In terms of your example, if A = \mathcal{C}l_{3,0} and [x, y] := xy (the Clifford product) and B = \mathbb{H} (the quaternions) with {x, y} = xy (the usual quaternion multiplication) you can define the isomorphism by
\phi(1) = 1, \phi(\hat e_1 \hat e_2) = i, \phi(\hat e_2 \hat e_3) = j, \phi(\hat e_3 \hat e_1) = k
and extend it linearly.
 
Thanks a lot CompuChip,
the answer was very clear.

So, for the particular case of testing whether f is a isomorphism between two Clifford Algebras, we have to prove that it preserves the Clifford product, and it is of course linear (and bijective). True?
 
Yep, and actually that is the definition of an isomorphism in about any setting. It should be bijective (i.e. the two things that are "the same" can be mapped one-on-one) and it should preserve whatever operation you have between them (i.e. it doesn't matter if you apply the operation in one and then apply the isomorphism to the result, or if you first apply the isomorphism to both elements and then the operation of the other).
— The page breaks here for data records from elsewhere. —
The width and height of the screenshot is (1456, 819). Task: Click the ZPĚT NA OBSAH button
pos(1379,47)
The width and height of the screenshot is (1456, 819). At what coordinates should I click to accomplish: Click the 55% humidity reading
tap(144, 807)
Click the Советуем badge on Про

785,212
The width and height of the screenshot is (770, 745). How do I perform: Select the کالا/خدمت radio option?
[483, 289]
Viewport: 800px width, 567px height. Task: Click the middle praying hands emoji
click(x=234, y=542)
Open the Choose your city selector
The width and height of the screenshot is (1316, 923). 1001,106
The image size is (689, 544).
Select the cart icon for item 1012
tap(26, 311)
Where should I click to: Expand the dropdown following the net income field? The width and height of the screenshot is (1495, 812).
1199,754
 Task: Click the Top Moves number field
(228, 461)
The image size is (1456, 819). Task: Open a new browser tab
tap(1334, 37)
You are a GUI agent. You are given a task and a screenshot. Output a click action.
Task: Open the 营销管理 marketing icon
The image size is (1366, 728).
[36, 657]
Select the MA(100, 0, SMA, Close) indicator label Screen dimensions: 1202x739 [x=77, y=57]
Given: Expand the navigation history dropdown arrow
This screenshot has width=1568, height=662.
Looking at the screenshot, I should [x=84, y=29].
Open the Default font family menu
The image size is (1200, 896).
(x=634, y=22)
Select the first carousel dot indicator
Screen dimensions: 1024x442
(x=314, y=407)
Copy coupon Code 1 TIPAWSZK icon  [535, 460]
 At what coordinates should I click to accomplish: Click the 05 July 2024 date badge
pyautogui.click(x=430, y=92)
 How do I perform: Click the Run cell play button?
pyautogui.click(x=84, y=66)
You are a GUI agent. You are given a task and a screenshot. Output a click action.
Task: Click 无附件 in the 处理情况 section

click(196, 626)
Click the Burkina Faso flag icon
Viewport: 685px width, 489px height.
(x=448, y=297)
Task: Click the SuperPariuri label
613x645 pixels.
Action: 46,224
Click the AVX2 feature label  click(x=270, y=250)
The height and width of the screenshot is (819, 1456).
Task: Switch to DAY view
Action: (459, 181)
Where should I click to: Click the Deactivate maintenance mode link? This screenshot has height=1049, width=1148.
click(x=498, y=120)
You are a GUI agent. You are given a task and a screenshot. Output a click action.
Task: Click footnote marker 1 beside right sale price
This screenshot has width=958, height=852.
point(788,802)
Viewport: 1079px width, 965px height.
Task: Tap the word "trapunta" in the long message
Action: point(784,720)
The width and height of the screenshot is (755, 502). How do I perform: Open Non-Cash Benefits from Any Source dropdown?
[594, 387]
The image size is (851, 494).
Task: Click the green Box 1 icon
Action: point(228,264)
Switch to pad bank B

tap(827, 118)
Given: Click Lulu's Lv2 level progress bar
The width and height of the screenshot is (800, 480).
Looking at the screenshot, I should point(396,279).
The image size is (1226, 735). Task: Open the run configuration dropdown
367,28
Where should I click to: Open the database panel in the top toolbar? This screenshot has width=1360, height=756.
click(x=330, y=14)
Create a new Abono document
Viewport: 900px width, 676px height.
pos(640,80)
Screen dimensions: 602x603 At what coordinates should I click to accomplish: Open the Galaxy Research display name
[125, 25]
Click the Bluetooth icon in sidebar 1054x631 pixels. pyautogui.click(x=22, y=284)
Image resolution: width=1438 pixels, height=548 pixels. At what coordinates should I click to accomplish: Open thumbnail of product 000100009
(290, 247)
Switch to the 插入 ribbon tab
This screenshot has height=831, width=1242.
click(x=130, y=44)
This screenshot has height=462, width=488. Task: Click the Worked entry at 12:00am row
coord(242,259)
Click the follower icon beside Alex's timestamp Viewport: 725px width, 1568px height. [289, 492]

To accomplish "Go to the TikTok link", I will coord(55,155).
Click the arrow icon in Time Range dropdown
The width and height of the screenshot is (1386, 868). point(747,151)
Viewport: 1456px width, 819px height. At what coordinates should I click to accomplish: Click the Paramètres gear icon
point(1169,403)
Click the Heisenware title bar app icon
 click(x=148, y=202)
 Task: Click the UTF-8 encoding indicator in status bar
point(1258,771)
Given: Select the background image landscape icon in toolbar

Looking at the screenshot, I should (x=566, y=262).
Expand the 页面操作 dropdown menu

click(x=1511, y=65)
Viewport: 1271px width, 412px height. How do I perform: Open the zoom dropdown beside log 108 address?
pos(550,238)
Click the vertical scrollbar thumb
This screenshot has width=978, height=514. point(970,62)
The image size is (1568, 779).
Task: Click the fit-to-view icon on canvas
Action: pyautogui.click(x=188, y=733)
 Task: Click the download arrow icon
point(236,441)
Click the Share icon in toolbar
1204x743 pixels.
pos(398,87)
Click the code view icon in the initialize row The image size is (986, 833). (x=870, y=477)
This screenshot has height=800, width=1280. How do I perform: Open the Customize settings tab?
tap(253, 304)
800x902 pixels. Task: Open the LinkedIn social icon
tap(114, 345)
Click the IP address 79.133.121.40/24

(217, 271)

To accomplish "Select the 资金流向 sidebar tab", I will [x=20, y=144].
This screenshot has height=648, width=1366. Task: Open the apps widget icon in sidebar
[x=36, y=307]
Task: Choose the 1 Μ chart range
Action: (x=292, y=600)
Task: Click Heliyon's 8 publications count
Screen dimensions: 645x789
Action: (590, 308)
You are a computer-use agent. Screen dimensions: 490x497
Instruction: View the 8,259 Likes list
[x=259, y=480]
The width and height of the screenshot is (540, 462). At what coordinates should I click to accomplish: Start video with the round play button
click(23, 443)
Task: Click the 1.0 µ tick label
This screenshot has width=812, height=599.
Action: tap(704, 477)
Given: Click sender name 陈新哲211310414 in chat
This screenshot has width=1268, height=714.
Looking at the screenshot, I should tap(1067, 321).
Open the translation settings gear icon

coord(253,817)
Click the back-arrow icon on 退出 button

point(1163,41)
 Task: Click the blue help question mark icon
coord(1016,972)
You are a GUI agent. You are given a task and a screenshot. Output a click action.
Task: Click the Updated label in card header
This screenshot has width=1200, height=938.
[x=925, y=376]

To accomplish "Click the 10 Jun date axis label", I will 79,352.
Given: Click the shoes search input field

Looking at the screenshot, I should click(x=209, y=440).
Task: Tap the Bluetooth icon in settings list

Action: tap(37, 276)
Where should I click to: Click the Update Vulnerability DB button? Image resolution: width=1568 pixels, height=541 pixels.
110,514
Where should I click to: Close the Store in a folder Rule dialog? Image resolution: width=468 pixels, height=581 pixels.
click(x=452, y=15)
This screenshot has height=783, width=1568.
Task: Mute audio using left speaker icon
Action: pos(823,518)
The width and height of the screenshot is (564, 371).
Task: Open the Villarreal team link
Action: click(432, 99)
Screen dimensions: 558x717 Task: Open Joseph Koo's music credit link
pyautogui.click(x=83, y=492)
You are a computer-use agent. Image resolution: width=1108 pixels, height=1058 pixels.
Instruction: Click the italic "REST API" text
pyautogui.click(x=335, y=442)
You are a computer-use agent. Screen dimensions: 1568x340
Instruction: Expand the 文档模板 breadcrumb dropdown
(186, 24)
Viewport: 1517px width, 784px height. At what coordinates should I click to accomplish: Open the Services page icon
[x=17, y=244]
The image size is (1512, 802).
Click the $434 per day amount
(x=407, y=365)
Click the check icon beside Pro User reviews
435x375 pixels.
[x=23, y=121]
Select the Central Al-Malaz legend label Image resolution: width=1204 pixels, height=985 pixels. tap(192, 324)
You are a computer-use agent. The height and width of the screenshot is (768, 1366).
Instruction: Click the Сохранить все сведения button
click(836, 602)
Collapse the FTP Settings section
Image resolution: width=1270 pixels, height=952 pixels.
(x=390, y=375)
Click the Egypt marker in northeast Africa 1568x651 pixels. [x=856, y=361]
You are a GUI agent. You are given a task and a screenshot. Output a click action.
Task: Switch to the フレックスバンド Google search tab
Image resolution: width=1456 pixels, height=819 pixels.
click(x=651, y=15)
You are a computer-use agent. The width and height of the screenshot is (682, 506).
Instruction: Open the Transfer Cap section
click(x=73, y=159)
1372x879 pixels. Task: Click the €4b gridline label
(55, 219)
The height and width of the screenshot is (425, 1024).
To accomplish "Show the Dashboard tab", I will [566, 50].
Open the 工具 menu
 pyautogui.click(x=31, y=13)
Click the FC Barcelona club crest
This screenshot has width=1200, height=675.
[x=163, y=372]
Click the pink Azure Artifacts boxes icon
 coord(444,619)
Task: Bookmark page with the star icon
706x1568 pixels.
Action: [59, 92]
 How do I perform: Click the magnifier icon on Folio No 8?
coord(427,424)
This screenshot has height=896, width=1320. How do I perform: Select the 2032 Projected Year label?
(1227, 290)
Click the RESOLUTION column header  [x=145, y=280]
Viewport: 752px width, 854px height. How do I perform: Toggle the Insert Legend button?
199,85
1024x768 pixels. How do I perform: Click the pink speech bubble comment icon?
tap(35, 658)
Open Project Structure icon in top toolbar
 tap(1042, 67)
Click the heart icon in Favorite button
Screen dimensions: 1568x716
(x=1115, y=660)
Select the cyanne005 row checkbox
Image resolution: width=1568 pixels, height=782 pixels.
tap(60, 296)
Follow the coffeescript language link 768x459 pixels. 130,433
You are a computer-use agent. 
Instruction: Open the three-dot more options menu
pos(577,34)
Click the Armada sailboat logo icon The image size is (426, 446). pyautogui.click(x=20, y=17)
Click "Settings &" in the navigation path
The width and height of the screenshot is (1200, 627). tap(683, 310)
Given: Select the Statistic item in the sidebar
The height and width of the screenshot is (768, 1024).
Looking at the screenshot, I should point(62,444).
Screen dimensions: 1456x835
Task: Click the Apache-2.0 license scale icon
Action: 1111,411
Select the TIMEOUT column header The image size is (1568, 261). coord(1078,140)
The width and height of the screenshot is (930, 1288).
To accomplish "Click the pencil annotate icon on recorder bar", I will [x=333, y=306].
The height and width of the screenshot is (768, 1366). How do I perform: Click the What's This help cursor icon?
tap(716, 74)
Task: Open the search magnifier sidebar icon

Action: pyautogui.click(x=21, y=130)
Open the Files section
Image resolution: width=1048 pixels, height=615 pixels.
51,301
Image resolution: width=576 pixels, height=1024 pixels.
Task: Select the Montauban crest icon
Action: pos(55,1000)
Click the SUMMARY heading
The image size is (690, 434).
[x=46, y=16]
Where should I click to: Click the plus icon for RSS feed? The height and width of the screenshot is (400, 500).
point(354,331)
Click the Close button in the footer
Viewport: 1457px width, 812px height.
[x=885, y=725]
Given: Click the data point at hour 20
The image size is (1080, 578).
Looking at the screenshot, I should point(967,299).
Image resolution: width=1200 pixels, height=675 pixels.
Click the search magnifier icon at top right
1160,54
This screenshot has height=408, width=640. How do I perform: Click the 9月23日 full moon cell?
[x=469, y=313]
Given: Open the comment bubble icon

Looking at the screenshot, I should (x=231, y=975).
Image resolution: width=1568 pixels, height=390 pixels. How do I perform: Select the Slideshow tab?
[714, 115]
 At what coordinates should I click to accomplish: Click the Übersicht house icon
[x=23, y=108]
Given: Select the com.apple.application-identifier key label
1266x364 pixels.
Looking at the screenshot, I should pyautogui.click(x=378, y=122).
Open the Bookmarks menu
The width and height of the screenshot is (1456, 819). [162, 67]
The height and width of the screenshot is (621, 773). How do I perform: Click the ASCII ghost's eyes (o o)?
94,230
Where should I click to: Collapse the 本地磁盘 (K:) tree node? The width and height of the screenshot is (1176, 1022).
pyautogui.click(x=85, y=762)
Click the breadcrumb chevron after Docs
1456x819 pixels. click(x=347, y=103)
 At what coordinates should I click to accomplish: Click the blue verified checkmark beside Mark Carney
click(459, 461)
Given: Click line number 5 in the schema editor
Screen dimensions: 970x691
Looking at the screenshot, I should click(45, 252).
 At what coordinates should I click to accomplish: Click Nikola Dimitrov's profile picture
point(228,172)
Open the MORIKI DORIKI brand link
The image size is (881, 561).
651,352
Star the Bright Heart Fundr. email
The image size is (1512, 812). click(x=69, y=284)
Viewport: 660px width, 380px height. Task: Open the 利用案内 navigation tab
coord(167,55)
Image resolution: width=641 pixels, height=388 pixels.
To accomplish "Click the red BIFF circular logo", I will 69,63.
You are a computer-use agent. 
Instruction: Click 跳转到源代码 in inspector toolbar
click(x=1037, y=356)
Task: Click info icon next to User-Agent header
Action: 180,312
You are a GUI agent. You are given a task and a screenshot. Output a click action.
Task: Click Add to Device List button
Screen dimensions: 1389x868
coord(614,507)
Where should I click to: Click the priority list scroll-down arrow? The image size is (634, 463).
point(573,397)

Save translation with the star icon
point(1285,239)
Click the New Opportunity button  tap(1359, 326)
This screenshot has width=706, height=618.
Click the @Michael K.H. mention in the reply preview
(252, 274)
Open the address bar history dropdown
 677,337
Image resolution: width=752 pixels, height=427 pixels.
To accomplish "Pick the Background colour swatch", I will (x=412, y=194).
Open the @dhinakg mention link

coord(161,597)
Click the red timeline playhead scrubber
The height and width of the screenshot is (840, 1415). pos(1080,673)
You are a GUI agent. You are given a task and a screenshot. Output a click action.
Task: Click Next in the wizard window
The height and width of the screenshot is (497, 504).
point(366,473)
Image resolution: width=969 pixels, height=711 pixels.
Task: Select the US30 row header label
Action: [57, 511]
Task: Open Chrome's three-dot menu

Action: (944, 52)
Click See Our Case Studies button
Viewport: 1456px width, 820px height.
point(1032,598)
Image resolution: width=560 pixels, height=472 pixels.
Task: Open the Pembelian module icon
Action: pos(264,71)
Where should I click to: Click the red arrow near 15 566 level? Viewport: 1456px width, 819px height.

If you ever get the chance to learn some category theory, you should take a look... there it is made very explicit that all isomorphisms are just bijections between objects (groups, algebras, vector spaces etc) which preserve "the" operation (resp. group multiplication, algebra operations, vector addition, etc)
 
And the inverse "preserves the operation".
 
CompuChip said:
If you ever get the chance to learn some category theory, you should take a look... there it is made very explicit that all isomorphisms are just bijections between objects (groups, algebras, vector spaces etc) which preserve "the" operation (resp. group multiplication, algebra operations, vector addition, etc)
In general category theory this is not true, since of course objects need not be sets (in which case arrows cannot be "bijective"). The general definition of isomorphism is an arrow which is both left- and right-invertible. In the concrete categories you mention (groups, algebras, vector spaces,...) this amounts to bijective arrows which preserve the structure and whose inverse does. And in some of those categories it turns out that the inverse automatically preserves the structure (but not always, e.g. in Top: a bijective continuous map need not be a homeomorphism).